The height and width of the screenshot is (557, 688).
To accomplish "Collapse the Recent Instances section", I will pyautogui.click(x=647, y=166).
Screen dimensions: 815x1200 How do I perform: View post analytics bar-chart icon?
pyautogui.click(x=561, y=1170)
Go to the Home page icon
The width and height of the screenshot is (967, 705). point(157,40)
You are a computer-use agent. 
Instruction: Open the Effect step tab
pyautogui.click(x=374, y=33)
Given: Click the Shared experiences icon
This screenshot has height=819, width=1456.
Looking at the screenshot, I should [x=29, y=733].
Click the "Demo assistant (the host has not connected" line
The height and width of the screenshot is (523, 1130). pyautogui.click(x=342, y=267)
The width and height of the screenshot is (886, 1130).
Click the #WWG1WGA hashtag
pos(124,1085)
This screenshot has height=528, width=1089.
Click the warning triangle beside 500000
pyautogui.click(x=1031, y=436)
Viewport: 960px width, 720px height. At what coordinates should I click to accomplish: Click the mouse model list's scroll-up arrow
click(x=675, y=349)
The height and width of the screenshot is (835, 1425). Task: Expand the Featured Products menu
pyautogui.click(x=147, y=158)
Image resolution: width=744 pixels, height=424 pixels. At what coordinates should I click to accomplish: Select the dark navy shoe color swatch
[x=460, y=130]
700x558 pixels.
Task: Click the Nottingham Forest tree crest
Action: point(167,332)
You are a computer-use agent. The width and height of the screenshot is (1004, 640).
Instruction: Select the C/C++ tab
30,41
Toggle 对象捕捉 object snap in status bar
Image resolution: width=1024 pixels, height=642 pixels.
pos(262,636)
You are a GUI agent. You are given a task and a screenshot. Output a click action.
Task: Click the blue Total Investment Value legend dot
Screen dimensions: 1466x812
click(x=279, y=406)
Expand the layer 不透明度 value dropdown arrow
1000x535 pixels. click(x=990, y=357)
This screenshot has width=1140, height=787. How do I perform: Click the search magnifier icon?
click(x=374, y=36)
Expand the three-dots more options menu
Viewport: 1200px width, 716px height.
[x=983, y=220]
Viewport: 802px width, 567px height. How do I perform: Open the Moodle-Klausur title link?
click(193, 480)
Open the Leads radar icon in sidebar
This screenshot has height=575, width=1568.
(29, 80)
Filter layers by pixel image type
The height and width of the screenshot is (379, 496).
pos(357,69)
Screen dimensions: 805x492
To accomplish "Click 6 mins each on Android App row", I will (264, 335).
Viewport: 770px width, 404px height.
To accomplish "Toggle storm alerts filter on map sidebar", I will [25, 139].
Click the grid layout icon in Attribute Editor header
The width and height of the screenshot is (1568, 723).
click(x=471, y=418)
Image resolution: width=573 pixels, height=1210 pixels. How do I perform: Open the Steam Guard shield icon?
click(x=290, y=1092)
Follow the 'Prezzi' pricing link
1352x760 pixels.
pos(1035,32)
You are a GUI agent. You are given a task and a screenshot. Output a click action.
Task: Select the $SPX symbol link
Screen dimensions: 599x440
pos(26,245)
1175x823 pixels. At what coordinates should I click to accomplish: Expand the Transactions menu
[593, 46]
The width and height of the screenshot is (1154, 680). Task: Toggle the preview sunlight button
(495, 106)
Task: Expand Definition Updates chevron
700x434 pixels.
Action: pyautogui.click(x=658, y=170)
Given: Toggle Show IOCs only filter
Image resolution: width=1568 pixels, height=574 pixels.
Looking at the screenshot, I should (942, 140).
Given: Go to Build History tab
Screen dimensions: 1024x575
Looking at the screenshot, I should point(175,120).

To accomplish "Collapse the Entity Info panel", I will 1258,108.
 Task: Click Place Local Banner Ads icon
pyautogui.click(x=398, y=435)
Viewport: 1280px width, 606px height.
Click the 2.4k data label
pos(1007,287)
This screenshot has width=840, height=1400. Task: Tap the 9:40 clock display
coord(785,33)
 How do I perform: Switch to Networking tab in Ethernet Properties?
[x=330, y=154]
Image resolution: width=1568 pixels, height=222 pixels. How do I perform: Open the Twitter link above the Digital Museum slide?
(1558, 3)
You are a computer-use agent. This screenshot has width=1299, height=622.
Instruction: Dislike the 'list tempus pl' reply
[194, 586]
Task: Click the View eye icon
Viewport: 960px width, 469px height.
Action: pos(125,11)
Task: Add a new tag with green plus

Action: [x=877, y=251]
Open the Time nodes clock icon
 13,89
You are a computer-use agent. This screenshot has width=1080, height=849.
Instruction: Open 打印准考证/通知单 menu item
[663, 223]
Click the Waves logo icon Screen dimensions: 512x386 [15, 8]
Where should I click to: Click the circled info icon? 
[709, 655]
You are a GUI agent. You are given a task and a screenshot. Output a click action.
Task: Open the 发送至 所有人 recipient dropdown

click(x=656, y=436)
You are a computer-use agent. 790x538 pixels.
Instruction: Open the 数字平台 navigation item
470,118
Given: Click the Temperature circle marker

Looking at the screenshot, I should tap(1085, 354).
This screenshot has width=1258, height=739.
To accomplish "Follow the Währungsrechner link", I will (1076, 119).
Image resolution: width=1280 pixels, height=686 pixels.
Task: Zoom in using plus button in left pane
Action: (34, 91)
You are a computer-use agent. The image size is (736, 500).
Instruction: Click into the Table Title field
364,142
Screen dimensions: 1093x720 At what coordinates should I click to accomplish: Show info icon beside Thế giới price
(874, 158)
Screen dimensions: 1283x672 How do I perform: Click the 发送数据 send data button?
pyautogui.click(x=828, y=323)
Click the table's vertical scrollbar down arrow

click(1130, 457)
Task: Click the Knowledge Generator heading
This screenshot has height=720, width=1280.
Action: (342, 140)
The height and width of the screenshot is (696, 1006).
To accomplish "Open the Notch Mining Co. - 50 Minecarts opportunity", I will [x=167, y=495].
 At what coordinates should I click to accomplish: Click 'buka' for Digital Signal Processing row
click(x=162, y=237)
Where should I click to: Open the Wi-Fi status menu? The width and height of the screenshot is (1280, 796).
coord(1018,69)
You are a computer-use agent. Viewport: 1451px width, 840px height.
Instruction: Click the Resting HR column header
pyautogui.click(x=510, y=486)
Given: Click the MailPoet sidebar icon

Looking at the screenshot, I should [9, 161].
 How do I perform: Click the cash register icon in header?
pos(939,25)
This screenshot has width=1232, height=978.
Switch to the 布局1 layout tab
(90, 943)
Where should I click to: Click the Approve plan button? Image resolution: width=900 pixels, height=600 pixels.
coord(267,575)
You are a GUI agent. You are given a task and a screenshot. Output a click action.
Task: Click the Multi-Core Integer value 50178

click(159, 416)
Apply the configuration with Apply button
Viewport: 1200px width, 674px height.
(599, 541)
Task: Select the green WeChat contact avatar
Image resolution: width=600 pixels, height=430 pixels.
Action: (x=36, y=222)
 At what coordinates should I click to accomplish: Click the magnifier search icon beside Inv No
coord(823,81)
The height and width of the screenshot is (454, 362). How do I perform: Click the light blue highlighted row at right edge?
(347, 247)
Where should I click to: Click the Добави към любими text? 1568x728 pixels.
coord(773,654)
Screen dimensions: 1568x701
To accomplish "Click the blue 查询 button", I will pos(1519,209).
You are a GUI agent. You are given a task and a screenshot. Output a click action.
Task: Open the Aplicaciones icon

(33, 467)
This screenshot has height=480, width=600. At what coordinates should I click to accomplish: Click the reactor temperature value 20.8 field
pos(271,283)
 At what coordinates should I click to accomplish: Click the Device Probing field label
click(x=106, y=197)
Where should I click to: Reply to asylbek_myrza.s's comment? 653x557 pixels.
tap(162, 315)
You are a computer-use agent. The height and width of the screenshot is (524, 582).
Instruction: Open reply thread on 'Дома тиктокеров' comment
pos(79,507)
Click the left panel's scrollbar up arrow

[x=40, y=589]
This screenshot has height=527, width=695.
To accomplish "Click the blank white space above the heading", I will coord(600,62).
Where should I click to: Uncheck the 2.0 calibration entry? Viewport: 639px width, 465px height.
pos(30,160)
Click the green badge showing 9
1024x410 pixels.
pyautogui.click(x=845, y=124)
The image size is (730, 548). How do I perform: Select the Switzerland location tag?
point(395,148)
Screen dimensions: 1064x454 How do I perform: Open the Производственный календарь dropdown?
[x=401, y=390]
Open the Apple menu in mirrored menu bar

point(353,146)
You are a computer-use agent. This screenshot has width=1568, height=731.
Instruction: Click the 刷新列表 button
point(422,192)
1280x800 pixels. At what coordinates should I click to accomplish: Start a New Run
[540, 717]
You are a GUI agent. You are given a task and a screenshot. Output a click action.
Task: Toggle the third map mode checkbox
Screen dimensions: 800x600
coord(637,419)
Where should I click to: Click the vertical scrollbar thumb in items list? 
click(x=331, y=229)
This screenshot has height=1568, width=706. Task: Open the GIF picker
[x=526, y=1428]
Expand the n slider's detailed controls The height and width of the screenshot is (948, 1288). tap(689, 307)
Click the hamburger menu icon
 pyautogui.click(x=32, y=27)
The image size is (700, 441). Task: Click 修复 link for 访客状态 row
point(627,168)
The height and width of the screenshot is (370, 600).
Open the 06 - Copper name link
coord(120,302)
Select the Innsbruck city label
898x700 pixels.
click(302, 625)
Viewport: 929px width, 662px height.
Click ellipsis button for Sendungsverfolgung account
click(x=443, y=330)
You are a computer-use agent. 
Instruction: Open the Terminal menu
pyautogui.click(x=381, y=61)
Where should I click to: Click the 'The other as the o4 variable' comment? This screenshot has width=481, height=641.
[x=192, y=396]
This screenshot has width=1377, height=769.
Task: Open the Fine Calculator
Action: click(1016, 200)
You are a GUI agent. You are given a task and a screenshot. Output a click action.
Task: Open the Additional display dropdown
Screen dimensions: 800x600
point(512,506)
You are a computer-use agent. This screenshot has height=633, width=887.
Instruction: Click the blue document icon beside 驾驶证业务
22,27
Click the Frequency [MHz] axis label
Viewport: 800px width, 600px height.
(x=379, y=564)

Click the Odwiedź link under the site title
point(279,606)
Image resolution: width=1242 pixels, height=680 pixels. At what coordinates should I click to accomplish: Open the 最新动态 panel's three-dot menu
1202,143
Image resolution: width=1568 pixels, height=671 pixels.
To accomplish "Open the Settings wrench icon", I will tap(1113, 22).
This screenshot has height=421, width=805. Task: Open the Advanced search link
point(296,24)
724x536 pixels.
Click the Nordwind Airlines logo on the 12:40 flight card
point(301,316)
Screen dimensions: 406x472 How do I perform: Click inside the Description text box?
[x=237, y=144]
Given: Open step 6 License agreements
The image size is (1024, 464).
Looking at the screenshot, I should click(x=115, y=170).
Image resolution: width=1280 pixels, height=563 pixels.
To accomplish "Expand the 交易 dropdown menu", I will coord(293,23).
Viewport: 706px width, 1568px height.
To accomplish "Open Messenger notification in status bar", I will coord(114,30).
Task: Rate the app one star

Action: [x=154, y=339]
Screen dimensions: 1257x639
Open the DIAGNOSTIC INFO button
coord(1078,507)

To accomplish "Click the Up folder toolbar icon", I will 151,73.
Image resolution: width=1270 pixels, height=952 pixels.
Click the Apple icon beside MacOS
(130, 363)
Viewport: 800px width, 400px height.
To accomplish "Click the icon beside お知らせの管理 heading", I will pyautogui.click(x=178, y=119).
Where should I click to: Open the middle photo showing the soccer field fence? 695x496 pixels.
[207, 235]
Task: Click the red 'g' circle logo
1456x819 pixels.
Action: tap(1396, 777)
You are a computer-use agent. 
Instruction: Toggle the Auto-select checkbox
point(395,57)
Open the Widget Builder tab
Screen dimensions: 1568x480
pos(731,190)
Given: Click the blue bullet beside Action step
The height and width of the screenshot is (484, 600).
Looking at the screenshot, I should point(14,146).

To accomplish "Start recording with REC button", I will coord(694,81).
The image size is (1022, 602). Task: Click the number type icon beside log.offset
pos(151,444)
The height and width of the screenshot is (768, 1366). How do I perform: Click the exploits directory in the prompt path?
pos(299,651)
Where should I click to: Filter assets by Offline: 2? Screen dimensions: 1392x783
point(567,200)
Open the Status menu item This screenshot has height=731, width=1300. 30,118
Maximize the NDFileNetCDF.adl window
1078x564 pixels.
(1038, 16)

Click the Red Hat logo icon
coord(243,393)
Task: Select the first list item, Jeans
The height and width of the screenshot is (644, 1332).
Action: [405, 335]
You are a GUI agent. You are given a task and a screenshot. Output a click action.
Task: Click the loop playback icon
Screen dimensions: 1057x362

[PROBLEM TO WORK ON]: All that belongs in the answer is an exact copy of the lines from the start of the records above through the line with "Toggle 对象捕捉 object snap in status bar".

[EXERCISE RESULT]:
The height and width of the screenshot is (557, 688).
To accomplish "Collapse the Recent Instances section", I will pyautogui.click(x=647, y=166).
Screen dimensions: 815x1200 How do I perform: View post analytics bar-chart icon?
pyautogui.click(x=561, y=1170)
Go to the Home page icon
The width and height of the screenshot is (967, 705). point(157,40)
You are a computer-use agent. 
Instruction: Open the Effect step tab
pyautogui.click(x=374, y=33)
Given: Click the Shared experiences icon
This screenshot has height=819, width=1456.
Looking at the screenshot, I should [x=29, y=733].
Click the "Demo assistant (the host has not connected" line
The height and width of the screenshot is (523, 1130). pyautogui.click(x=342, y=267)
The width and height of the screenshot is (886, 1130).
Click the #WWG1WGA hashtag
pos(124,1085)
This screenshot has height=528, width=1089.
Click the warning triangle beside 500000
pyautogui.click(x=1031, y=436)
Viewport: 960px width, 720px height. At what coordinates should I click to accomplish: Click the mouse model list's scroll-up arrow
click(x=675, y=349)
The height and width of the screenshot is (835, 1425). Task: Expand the Featured Products menu
pyautogui.click(x=147, y=158)
Image resolution: width=744 pixels, height=424 pixels. At what coordinates should I click to accomplish: Select the dark navy shoe color swatch
[x=460, y=130]
700x558 pixels.
Task: Click the Nottingham Forest tree crest
Action: point(167,332)
You are a computer-use agent. The width and height of the screenshot is (1004, 640).
Instruction: Select the C/C++ tab
30,41
Toggle 对象捕捉 object snap in status bar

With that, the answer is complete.